Zamanında mahalle değiştirmiş, şimdilerde “Yaradan”a değil de sıradan bir “Doğan”a hizmet eden Coşkun gazeteci; “Ensar, cihat, Allahu ekber” başlığıyla bir yazı kaleme almış birkaç gün önce. Bu kavramların içinin boşlatılmasından şikâyetçi olmuş ve içini boşalttığını düşündüğü kişilere beddualar etmiş. İnsanların “Allahu ekber” sözünü duyunca korktuğundan bahsederek “Allahu ekber gibi kutlu bir sözü, bu hâle getirenlerin Allah belasını versin” demiş. Normal şartlarda, normal bir insan bunları yazsa “eyvallah” der altına da imzamızı atarız. Ancak bu arkadaş; bu kavramların içini boşaltanların, İslam’ı çağrıştıran her ne varsa ona kin kusup bu kavramları itibarsızlaştırmaya çalışanların çöplüğünden beslenip onların borazanlığını yaptığından habersiz sanıyor bu milleti galiba. “Amiral Gemi” dedikleri gazetelerinin “General Abi” bülteni gibi çıktığı, askerler eliyle hükûmete; yaptığı yalan, çarpıtma, iftira haberlerle bu milletin kutsallarına darbe yaptığı günleri unutmadık. “Ensar, cihat, Allahu ekber” kavramlarının içinin boşlatılmasından şikâyetçi olacak en son kişi sen ve içinde debelendiğin darbesever gruptur. Ayrıca dikkat et, beddua bumerang gibi dönüp dolaşıp o bedduayı en fazla hak eden içinde bulunduğun grubu vurmasın.
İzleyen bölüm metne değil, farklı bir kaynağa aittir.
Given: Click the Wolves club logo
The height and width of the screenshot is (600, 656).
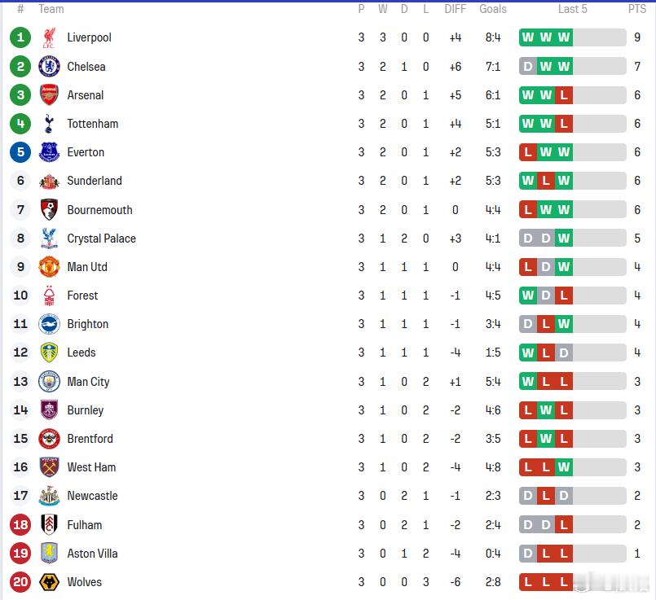Looking at the screenshot, I should click(49, 582).

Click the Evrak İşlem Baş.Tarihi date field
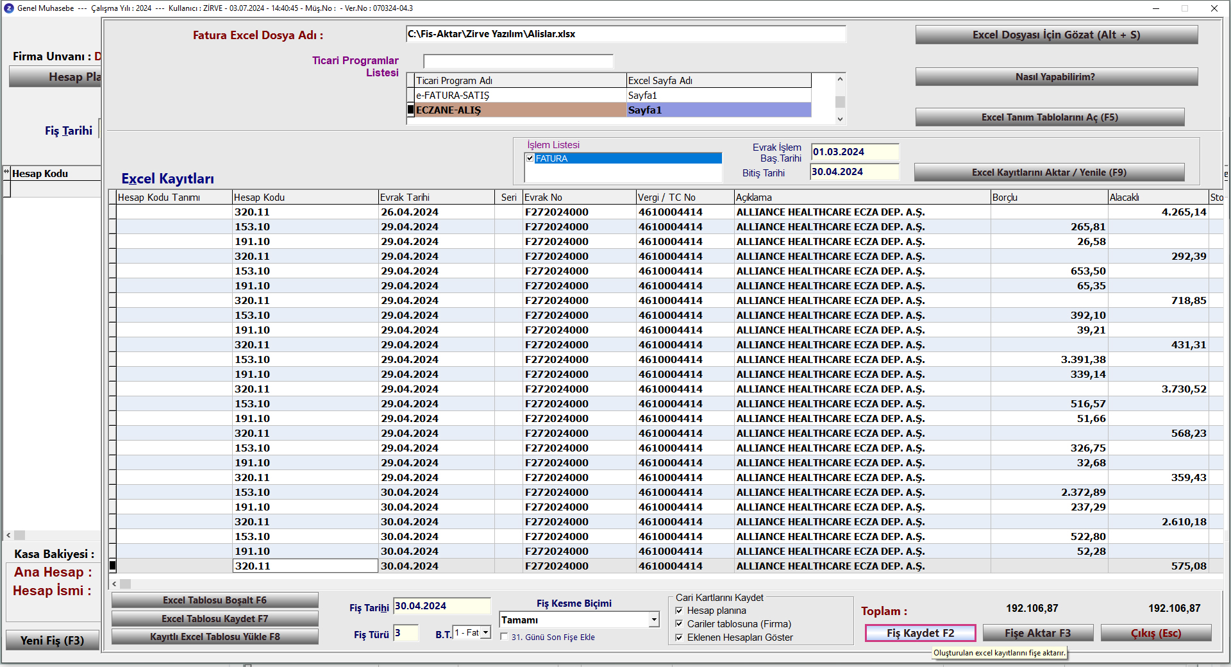854,152
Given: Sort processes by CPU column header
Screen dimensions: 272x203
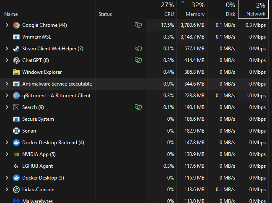Looking at the screenshot, I should (167, 14).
Bir başka Coşkun gazetecinin yine aynı gün yayımlanmış olan “Paşa, Çok Yaşa…” başlıklı yazısı da oldukça eğlenceli(!) bir yazıydı. Genel Kurmay Başkanlığının “darbe” söylentilerini boşa çıkaran açıklamasına fena bozulmuş bu emmi de… ” Laf aramızda bir şey söyleyeyim; zaten sizin darbe marbe yapmayacağınızı biliyorduk… ‘Yapacağız’ deseniz, bir tek inanan çıkmaz…” diyor. Açıktan, “Darbe yap/a/madığınız için size karşı kin ve nefret doluyum.” diyemediği için de darbeye yanaşmayan askeri hafife alma ve aşağılama yöntemiyle kışkırtmaya çalışıyor. Biz, senin ve saz ekibinin darbe korosunda ezelden ebede gönüllü olduğunuzu ve millet iradesine, milletin kutsal değerlerine nasıl düşman olduğunuzu çok iyi biliyoruz. Ancak sizin çizdiğiniz rotaya göre yol alan askeri erkân da, sizin ağzınızdan çıkanlara göre eylem ve söylem belirleyen başkan da başbakanlar da yok artık. “Dert etmeyin!” diyeceğim ama alışmış olduğunuz buyurgan üslup ve içinde bulunduğunuz çıkmaz karşısında dert etmemeniz imkânsız.

Cumhurbaşkanımız, ABD’ye gitti geçen hafta içinde bildiğiniz gibi. ABD’de yuvalanmış olan paralel çetesi ve tüm müzmin muhalifler, Cumhurbaşkanımız Erdoğan’ı ve ülkemizi zor durumlara düşürmek için yine elinden geleni ardına koymadı. Ancak hamdolsun ki her şey yolunda gitti ve Cumhurbaşkanımız ülkeye döndü. Hem de nasıl döndü? Yıllardır ABD’de yaşayıp topladığı milyarlarca dolar himmete(!) rağmen bir tek cami yapmayan, fitne kazanını kaynatmakla uğraşan çetebaşına nazire yaparcasına ABD’nin ilk çift minareli camisi olma özelliği taşıyan Amerika Diyanet Merkezi’nin de resmi açılışını yaparak döndü.

Ne diyelim, “Yiğidim, Allah sana hayırlı uzun ömür versin! Varlığın Müslümanlara güven, fitnecilere ve düşmanlara korku veriyor.”